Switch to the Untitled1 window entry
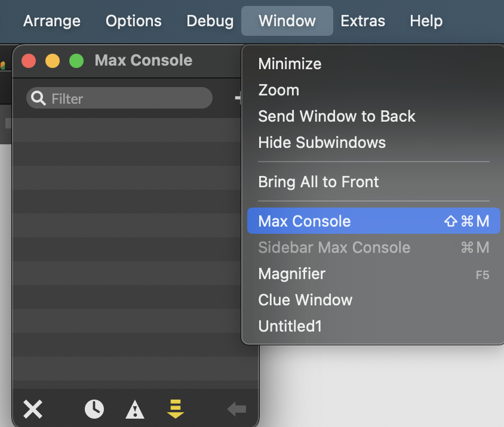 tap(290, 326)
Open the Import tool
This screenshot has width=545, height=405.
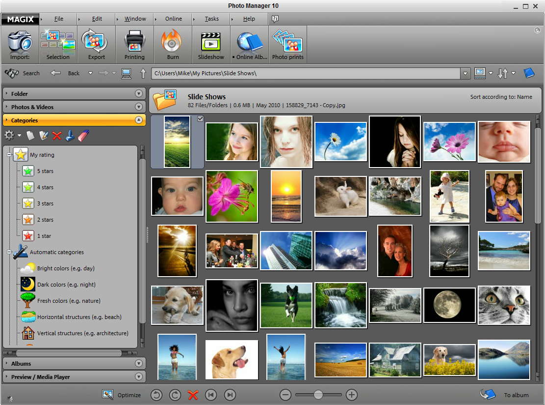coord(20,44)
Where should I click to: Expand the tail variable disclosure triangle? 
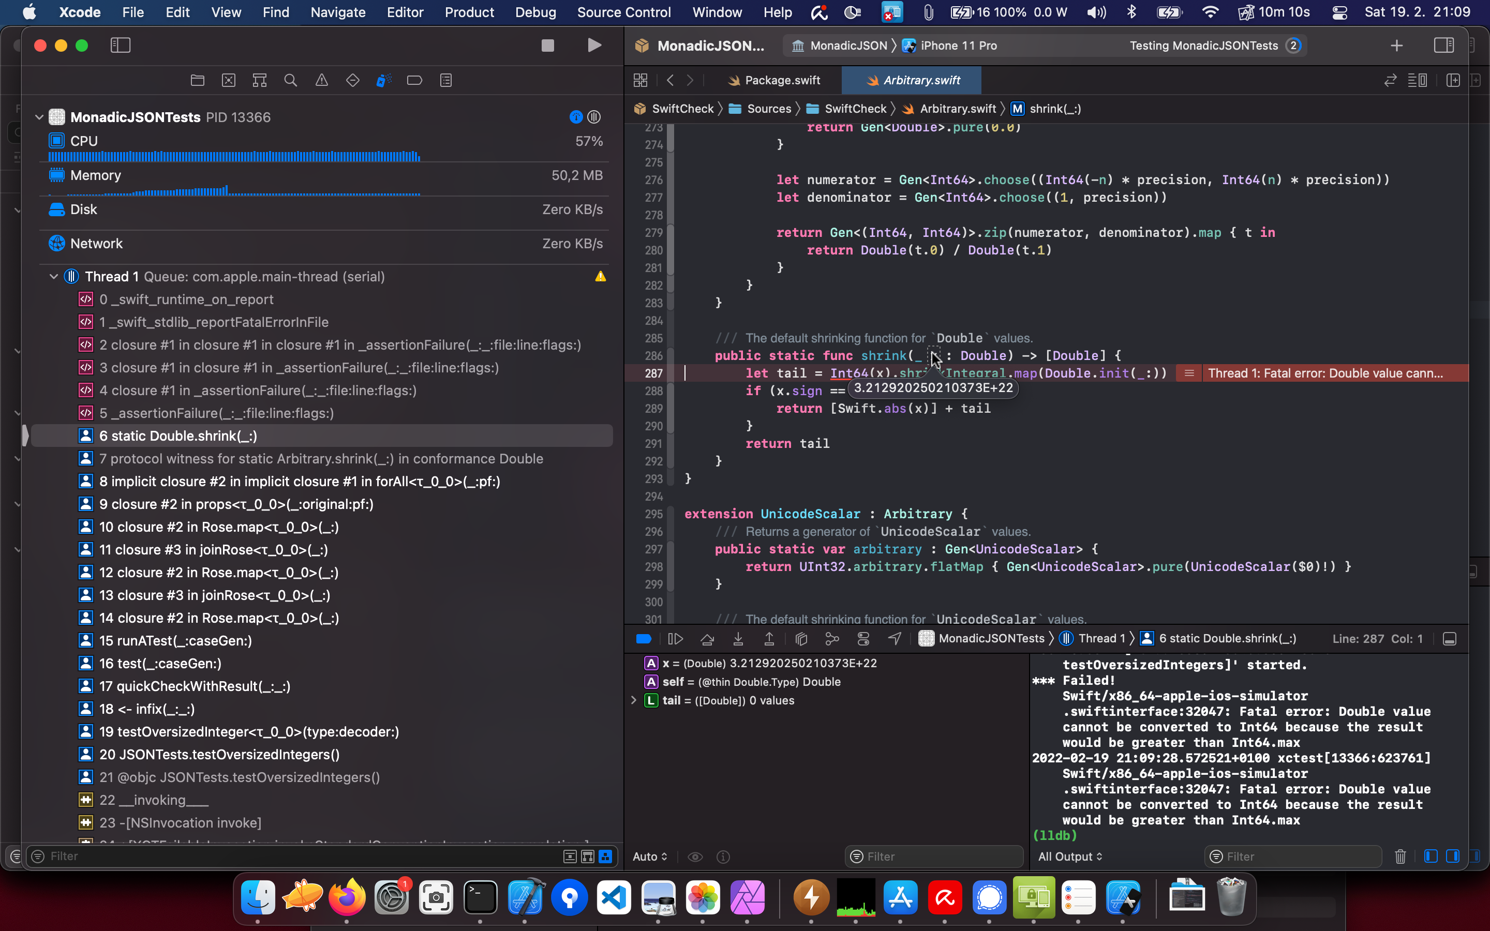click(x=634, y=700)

---------------

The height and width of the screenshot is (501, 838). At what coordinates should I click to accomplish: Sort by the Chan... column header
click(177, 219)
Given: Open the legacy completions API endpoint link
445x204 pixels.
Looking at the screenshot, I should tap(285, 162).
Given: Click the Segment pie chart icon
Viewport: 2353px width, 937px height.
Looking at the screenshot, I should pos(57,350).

---------------

**DIRECTION:** Which lines in the entries above contain the string "should"? Copy each of those lines in full, treating uppercase and lowercase as different.

**TASK RESULT:**
Where should I click to: Expand the tail variable disclosure triangle? 
The height and width of the screenshot is (501, 838). At what coordinates should I click to accomplish: Sort by the Chan... column header
Looking at the screenshot, I should tap(285, 162).
Looking at the screenshot, I should pos(57,350).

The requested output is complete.